* WHAT NEEDS TO BE DONE: Go through the data below and report how many lines contain "computer"; the reply holds only that number.

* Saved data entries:
◇ ◇ ◇ ◇
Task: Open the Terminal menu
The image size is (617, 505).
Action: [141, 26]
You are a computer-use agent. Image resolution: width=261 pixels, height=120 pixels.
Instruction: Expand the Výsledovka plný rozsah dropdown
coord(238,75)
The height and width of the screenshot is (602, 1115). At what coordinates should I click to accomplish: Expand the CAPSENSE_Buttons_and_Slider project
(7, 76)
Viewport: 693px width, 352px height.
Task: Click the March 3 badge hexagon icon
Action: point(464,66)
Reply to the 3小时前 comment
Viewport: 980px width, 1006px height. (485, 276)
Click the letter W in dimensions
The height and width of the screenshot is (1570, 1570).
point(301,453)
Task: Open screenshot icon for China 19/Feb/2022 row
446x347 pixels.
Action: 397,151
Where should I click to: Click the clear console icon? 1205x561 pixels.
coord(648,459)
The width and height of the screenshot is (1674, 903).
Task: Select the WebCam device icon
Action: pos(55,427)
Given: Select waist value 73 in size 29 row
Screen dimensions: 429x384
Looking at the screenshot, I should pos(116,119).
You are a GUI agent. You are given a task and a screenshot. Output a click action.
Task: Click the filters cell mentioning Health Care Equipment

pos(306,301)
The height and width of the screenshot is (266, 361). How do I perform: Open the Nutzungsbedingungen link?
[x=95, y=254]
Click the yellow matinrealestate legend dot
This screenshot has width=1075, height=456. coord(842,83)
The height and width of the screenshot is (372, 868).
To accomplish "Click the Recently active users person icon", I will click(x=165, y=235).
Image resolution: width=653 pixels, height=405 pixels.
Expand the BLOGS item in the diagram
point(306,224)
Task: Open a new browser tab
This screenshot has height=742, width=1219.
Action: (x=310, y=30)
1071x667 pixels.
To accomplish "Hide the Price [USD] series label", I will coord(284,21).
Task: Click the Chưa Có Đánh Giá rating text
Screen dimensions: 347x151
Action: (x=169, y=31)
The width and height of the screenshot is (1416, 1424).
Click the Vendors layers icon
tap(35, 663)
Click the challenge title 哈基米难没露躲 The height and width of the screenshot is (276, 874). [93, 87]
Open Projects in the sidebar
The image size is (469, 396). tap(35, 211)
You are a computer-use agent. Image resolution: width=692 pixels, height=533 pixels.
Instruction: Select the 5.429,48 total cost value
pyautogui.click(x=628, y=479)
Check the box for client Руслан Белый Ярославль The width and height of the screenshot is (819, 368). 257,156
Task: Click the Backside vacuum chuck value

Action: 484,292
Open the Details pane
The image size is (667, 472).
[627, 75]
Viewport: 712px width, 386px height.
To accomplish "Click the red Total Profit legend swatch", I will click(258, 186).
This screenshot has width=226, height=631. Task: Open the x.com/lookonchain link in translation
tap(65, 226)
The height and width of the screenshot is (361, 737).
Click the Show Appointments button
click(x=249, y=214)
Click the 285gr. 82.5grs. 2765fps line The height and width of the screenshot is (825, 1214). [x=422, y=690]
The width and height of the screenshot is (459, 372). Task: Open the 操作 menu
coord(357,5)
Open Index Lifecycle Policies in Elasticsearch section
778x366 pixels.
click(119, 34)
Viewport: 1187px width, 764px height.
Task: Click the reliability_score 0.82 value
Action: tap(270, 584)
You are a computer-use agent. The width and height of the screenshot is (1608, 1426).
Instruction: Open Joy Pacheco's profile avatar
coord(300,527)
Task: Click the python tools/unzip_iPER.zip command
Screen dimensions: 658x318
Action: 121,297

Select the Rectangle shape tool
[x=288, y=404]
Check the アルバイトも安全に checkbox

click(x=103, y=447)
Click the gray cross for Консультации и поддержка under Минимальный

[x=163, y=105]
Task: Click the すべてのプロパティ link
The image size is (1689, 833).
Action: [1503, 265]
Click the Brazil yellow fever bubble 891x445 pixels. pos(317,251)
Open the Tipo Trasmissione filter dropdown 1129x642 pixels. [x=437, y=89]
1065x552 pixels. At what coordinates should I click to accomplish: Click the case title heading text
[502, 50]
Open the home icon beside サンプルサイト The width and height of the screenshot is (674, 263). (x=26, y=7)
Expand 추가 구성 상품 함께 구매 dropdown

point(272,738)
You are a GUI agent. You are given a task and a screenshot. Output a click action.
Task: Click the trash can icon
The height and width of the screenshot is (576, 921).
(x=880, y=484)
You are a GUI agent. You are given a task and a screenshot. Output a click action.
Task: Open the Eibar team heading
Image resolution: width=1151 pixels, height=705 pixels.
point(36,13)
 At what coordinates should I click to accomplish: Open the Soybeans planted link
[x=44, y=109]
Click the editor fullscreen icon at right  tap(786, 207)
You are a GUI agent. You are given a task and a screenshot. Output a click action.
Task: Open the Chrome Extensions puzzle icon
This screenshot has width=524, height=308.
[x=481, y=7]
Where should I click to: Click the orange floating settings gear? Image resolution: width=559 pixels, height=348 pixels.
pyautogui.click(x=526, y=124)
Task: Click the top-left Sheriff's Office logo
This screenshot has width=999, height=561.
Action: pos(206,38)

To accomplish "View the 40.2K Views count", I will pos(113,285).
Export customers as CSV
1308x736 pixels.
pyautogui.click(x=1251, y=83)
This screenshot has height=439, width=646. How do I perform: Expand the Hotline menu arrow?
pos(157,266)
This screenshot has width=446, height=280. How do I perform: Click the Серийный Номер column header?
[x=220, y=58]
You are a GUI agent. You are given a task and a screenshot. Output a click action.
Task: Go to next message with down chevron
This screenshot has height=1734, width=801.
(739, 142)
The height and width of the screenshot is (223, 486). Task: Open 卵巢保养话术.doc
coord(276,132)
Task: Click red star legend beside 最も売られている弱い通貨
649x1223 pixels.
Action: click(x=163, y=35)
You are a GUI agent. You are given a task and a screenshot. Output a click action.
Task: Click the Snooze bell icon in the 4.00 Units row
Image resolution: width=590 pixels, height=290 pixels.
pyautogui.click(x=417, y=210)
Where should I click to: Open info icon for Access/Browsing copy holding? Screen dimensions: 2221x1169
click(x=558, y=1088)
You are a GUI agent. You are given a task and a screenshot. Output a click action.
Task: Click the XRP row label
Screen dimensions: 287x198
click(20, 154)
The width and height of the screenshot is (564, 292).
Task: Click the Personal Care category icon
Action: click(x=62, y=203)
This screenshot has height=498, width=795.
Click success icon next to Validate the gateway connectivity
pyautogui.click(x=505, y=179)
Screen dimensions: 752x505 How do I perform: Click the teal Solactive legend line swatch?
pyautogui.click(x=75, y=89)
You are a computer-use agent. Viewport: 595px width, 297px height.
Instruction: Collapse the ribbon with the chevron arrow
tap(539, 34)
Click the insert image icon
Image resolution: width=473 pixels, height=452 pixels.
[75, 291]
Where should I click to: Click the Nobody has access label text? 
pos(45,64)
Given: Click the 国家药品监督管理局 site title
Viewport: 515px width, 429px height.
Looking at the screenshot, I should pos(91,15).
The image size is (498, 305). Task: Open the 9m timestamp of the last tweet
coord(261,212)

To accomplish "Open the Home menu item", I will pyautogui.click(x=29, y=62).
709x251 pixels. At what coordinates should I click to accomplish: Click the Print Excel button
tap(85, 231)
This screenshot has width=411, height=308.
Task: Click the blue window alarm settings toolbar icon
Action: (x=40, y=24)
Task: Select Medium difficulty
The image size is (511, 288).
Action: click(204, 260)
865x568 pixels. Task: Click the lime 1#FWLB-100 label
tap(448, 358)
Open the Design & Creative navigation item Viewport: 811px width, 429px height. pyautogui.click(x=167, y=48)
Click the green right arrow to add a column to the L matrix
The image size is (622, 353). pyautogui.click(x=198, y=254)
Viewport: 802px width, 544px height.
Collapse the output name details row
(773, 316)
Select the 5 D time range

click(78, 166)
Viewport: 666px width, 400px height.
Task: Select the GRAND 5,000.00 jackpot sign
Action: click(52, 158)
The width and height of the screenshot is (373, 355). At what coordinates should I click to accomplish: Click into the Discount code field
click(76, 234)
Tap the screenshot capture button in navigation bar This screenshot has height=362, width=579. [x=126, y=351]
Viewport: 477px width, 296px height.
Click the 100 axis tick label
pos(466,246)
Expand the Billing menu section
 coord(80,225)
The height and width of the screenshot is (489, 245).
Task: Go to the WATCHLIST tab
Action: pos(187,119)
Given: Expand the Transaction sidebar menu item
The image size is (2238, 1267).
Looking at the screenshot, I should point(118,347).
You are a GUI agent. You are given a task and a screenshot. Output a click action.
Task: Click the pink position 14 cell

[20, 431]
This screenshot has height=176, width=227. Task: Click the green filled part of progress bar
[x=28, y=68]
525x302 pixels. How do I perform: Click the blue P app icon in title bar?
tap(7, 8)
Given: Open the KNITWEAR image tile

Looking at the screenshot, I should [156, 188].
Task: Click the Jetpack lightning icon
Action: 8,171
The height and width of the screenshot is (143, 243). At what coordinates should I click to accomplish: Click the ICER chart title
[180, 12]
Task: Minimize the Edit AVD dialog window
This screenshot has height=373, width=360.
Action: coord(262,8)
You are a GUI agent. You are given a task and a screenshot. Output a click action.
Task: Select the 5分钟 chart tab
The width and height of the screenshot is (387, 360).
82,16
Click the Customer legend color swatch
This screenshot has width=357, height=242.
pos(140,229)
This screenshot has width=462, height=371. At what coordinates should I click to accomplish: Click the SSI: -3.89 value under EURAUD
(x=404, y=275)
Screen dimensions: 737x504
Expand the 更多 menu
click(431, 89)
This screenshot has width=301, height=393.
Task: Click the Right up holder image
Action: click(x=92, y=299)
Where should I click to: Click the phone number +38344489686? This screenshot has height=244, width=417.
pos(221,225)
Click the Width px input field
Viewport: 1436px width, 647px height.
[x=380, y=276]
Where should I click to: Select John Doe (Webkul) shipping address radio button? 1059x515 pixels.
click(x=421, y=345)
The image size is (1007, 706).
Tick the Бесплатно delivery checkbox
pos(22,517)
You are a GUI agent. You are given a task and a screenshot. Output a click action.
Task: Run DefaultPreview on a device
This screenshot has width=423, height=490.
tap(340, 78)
◇ ◇ ◇ ◇
* ANSWER TO THIS PROBLEM: 4